# [Exercise objective]
Copy the following lines verbatim, without altering anything.

# [Input data]
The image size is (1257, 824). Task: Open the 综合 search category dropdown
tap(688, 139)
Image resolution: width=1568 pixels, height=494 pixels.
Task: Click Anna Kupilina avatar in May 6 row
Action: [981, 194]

# [Task result]
The image size is (1257, 824). Task: Open the 综合 search category dropdown
tap(688, 139)
Image resolution: width=1568 pixels, height=494 pixels.
Task: Click Anna Kupilina avatar in May 6 row
Action: [981, 194]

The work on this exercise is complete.